I can Do Anything I Set My Mind To
“I can do anything I set my mind to” is a common catchphrase of the “empowered” Generation X. But is it true?
Just because you may be capable of achieving something doesn’t mean you should. I’m not just talking about evil things. I’ll give you a personal example. I could continue my tertiary education and in 18mths full time or 36 months part time I could have my Masters Degree. I’ve always wanted to be very well educated. However, that would mean putting my children in day care and school. Possibly also before and after school care. It would pressurise my time, giving me less time to do the housework. It would give me less time to spend with my kids. It would leave me with less energy to serve others and be hospitable. It would be wrong to pursue this.
In many ways, mankind is capable of almost anything it sets its mind to. As the papers attest to. But that doesn’t mean that we should. And believing that “I can do anything I set my mind to” is just plain wrong. It is new age mantras and selfishness. God is able to do anything (Matt 19:26). We are not. Phrases like that take the focus off God and onto ourselves.
I could set my mind to learning the piano and that’s probably within my ability. But if I was to set my mind to writing a concerto that I am invited to play for the Queen, I am going to be sorely disappointed and waste my life in the process. My God-given talents and abilities are not in that area.
At the same time, I am a writer. A published writer, with articles in several magazines. So it would seem within my skill set and God given abilities to “set my mind to” writing a book and having it published. Maybe even on the New York Times Best-seller list. It’s not going to happen. No matter how many hours of neglecting my children and my God-given responsibilities at home (Titus 2:5) I waste on “my book”, it’s not going to happen. Deciding I am capable of this since I have set my mind to it means I will make lots of selfish decisions. I could put of having another child, since it would interrupt my writing plans, or resent a child I have conceived because it interferes with my plans (and if I wasn’t a Christian, perhaps abort the baby because it doesn’t fit in with the my plans for me to write a book). I could put my kids in school and day care because it’s best for me, in my quest for self-fulfilment, to be able to achieve what I want to achieve.
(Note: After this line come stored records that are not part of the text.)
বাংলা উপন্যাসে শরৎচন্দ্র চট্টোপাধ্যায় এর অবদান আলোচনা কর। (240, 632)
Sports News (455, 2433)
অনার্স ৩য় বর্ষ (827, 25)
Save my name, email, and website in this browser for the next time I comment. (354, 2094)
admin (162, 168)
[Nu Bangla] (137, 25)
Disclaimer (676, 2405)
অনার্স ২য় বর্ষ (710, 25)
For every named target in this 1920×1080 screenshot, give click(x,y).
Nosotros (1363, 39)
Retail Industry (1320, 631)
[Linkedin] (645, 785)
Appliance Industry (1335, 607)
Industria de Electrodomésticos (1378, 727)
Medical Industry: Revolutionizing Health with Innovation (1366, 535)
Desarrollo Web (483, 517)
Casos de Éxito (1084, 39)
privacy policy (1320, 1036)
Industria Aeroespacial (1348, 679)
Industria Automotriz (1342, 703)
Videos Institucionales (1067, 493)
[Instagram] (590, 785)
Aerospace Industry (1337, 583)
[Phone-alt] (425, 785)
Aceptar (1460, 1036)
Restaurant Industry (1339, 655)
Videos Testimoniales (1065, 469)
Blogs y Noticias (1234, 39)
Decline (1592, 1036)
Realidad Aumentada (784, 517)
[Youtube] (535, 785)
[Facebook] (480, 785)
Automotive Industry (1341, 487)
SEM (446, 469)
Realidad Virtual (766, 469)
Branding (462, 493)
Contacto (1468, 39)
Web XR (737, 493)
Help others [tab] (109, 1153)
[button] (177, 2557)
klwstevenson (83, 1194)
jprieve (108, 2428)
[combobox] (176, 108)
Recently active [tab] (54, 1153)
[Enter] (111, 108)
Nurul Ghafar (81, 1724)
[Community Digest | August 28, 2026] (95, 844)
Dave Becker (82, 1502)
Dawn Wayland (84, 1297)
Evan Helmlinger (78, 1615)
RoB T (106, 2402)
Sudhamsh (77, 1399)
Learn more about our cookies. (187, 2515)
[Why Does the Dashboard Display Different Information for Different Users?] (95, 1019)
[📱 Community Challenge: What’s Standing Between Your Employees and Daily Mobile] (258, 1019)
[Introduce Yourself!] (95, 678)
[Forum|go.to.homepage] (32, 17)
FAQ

Women can and do abandon their husbands, children and families in a quest for self-fulfilment. Some divorce their husbands, leave without the kids because their families are dragging them down and preventing them from achieving their goals, progressing in their career and being their best. Some simply retreat into a selfish world where everything revolves around “me” and their current project or goal. Some “farm out” their children on all available occasions for some “me time” or time to work on their goals, and end up not knowing their children. It’s common. I’ve seen it and if it wasn’t a breach of privacy and professional ethics, I could name person after person, mother after mother who has done this.
Not all ambition is sinful. Without ambition and guts against the odds, we would never have aeroplanes, computers and all sorts of other technologies. We may never have had some of Beethoven’s music or Monet’s art. We may never have seen Australia discovered. But “I can do anything” is not Godly.
Self-fulfilment is not the purpose of life. Nor will it be found in pursuing our own selfish goals. True fulfilment is found in seeking first His kingdom (Matt 6:33), in pursuing justice and mercy and walking humbly before God (Micah 6:8) and in fearing (in the sense of deep respect) and obeying God (Ecc 12:13).